[INPUT RECORDS Boundary: Start]

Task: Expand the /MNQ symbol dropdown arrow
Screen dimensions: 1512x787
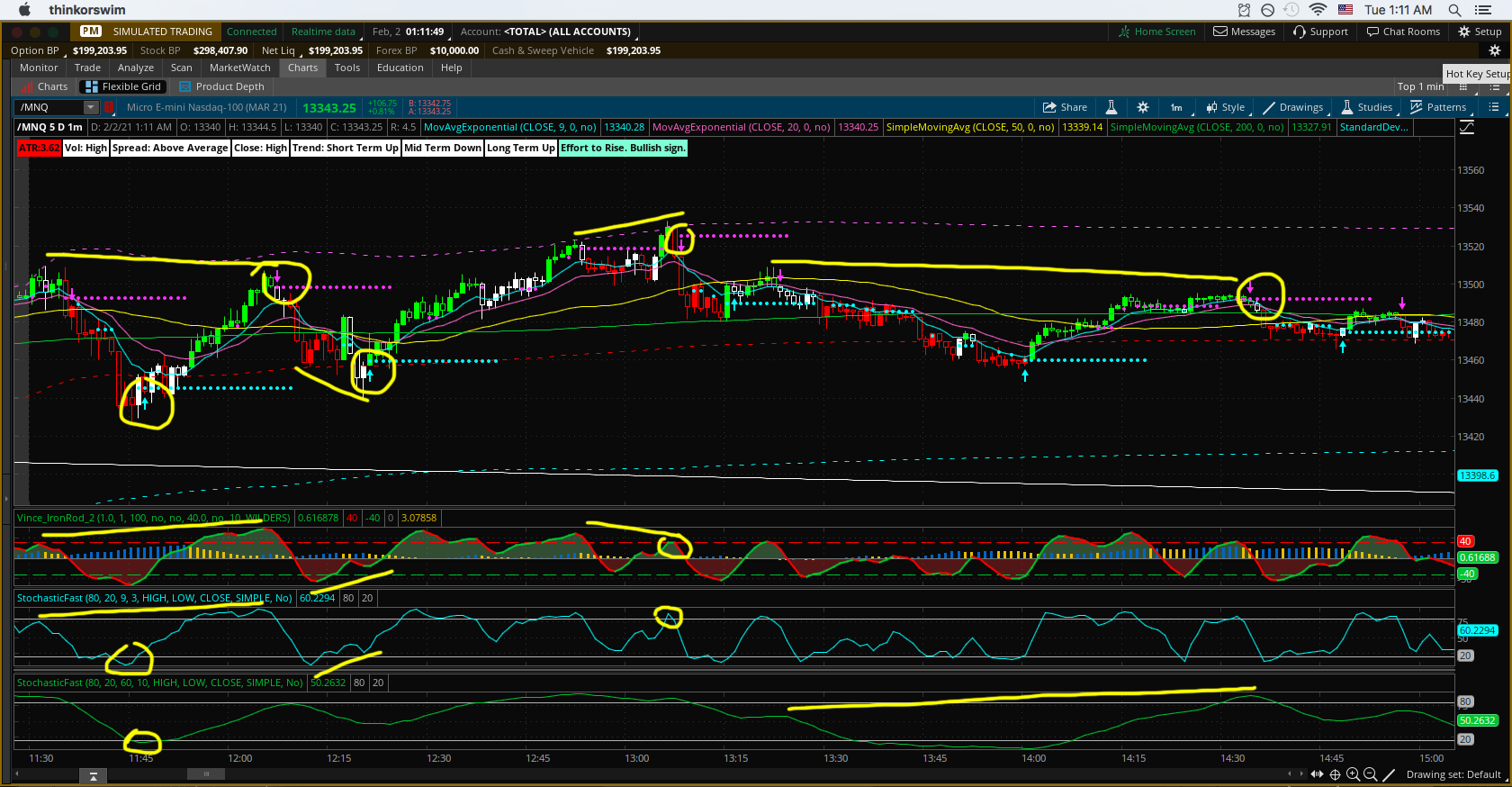Action: [90, 107]
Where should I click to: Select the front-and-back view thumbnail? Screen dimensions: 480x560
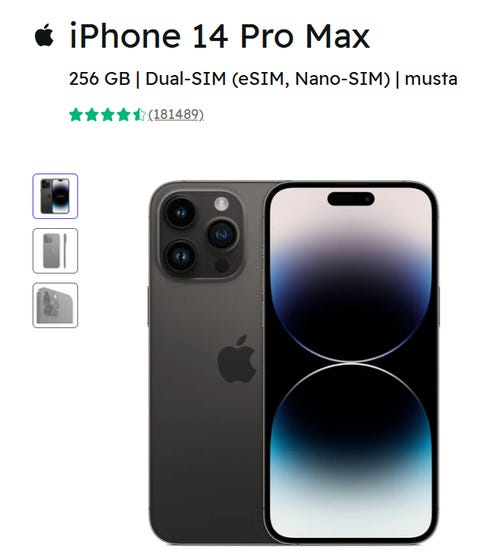pos(55,196)
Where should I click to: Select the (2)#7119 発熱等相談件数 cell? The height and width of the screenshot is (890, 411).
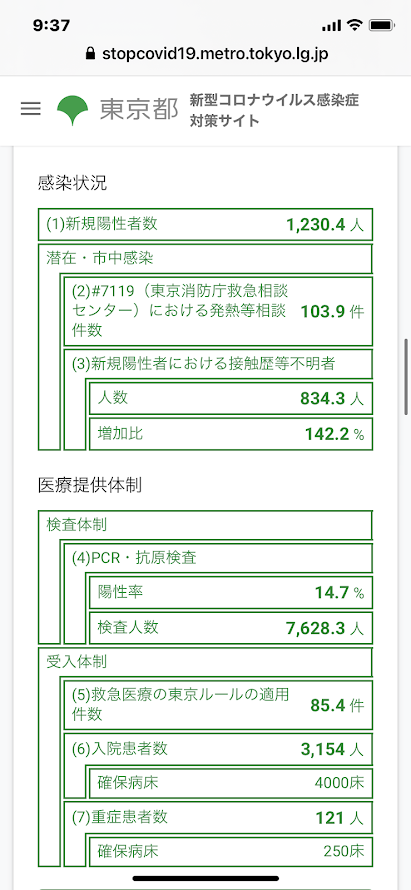(218, 312)
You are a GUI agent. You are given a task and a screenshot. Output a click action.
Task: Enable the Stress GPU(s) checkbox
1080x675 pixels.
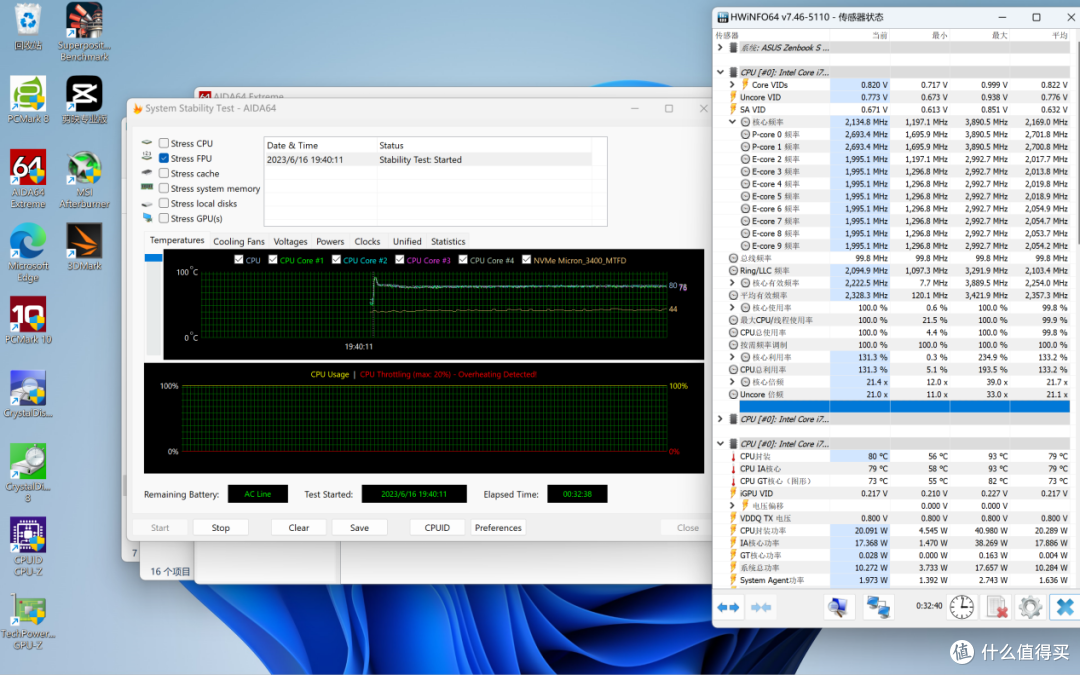coord(164,218)
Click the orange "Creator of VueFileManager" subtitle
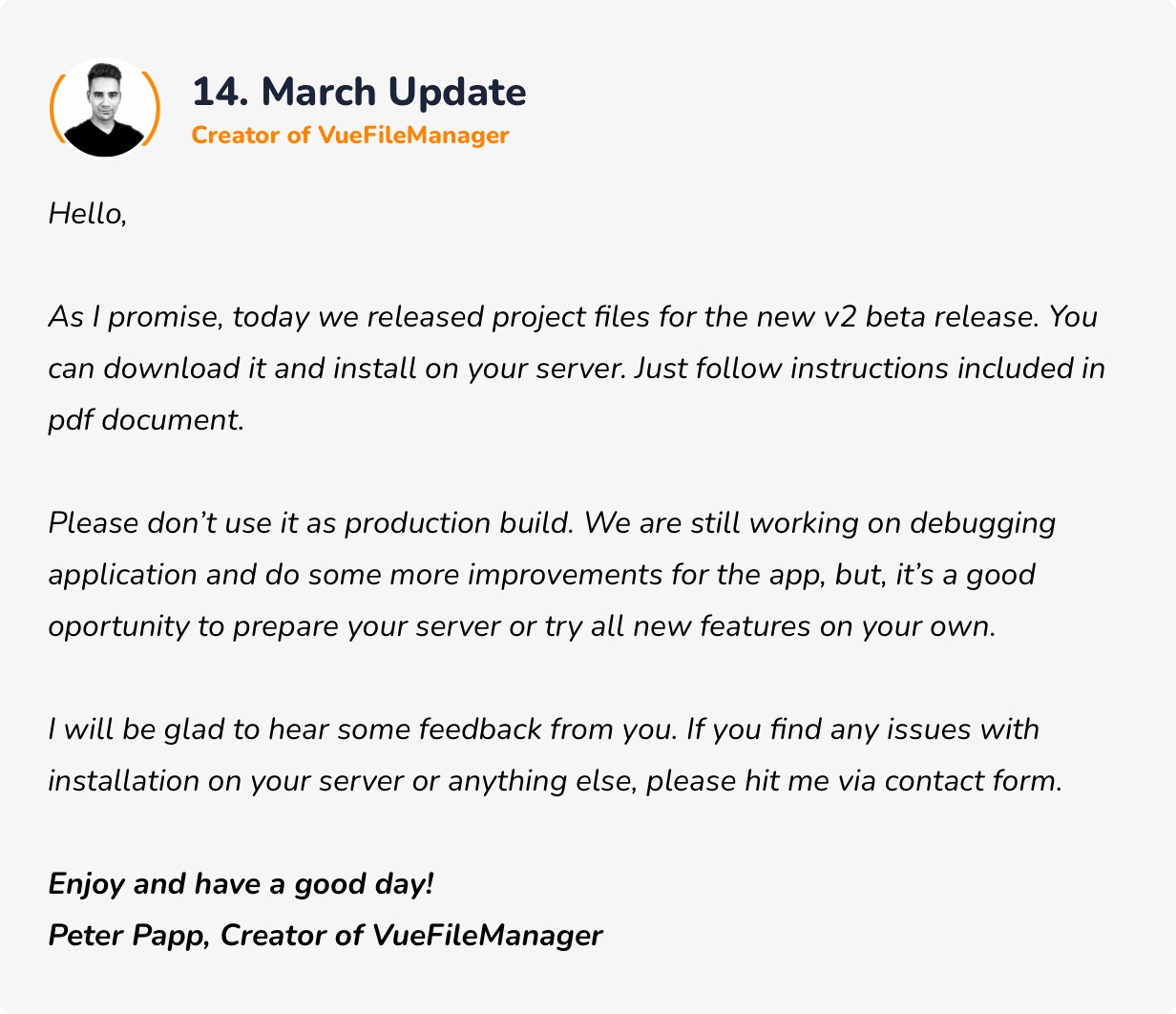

[INPUT RECORDS Boundary: End]

If a record holds a picture, drop the picture and return the rest of it exactly.

§ **SOLUTION TO THE PROBLEM**:
Task: Expand the /MNQ symbol dropdown arrow
Screen dimensions: 1512x787
Action: [90, 107]
Where should I click to: Select the front-and-back view thumbnail? Screen dimensions: 480x560
pos(55,196)
Where should I click to: Select the (2)#7119 発熱等相談件数 cell? The height and width of the screenshot is (890, 411).
(218, 312)
You are a GUI agent. You are given a task and a screenshot. Output a click action.
Task: Enable the Stress GPU(s) checkbox
1080x675 pixels.
coord(164,218)
Click the orange "Creator of VueFileManager" subtitle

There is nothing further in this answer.